Congo army battles militia led by ICC-convicted warlord Lubanga

Heavy clashes have erupted in eastern Congo between government forces and a militia led by a convicted war criminal, leaving civilians dead. The fighting pits the Congolese army against the Convention for the Popular Revolution (CPR), founded by Thomas Lubanga, once jailed by the International Criminal Court for recruiting child soldiers. Lubanga, an Ituri native, announced his movement earlier this year to oust the regional government, adding to the volatility of a region already torn by M23 rebel advances.

The army accused CPR fighters of launching several assaults north of Bunia, claiming twelve militants were killed in operations spanning two locations. A CPR commander, speaking anonymously, confirmed the clashes but reported only one casualty on their side, disputing the army’s account.
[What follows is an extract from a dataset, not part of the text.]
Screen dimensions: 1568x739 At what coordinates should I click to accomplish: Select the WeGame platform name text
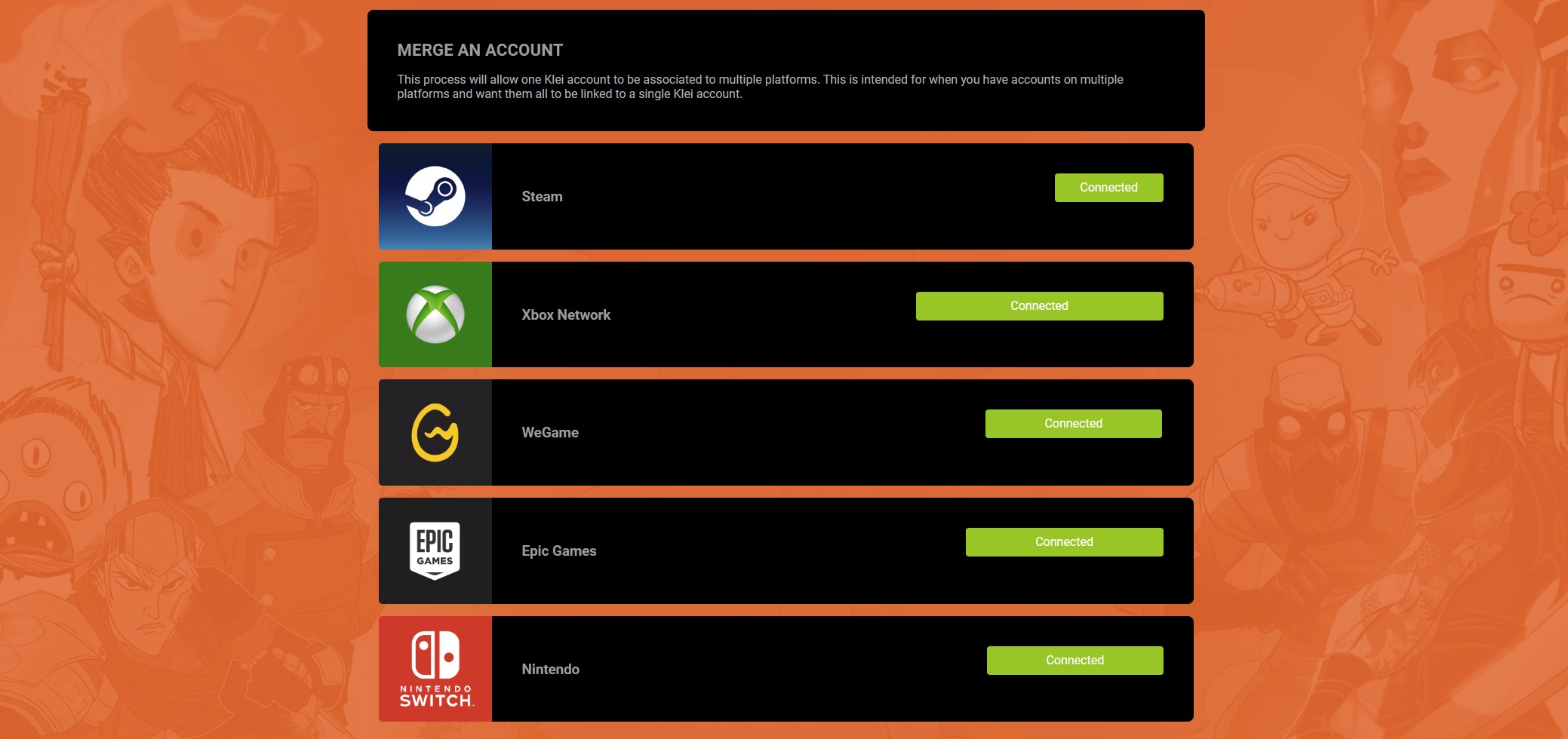pos(550,432)
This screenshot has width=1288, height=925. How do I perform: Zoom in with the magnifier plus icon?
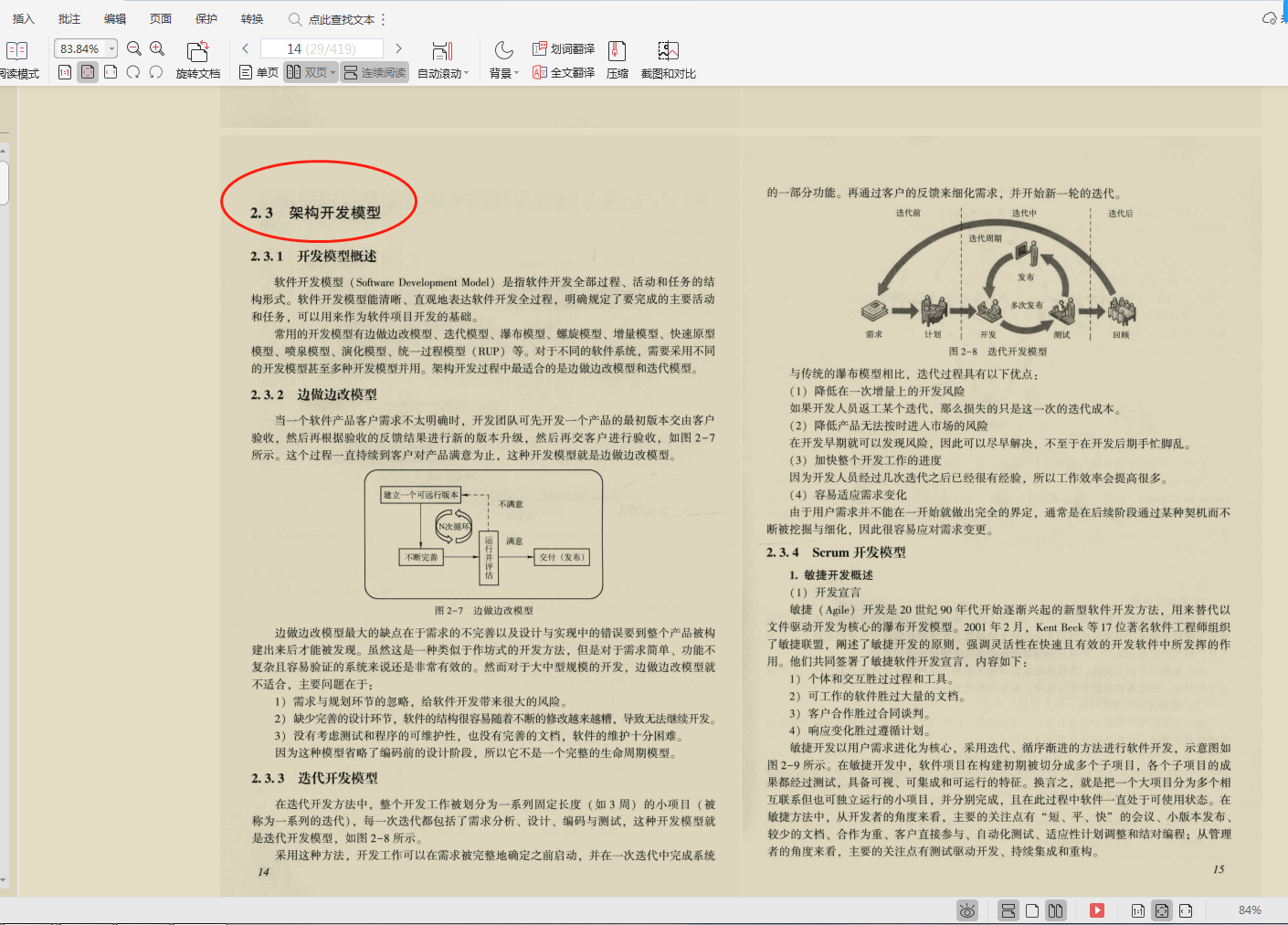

Civil society activist Dieudonne Losa said nineteen civilians, including thirteen elderly women and four young girls, have been killed during the recent escalation. “What is happening north of Bunia is an unacceptable situation,” Losa told Reuters, decrying the violence’s toll on vulnerable communities.

Lubanga’s history is steeped in conflict. Convicted in 2012, he served eight years before being freed in 2020 and controversially appointed to a peace task force. In 2022, he was kidnapped by rebels, an incident he blamed on government complicity, and later relocated to Uganda, where his political ambitions persisted.

U.N. experts have accused him of mobilising fighters to aid local militias and the Rwanda-backed M23, though his current command strength remains uncertain. The renewed violence underscores the fragility of eastern Congo’s peace efforts, where old warlords, new militias, and entrenched rebels intertwine in a cycle of bloodshed.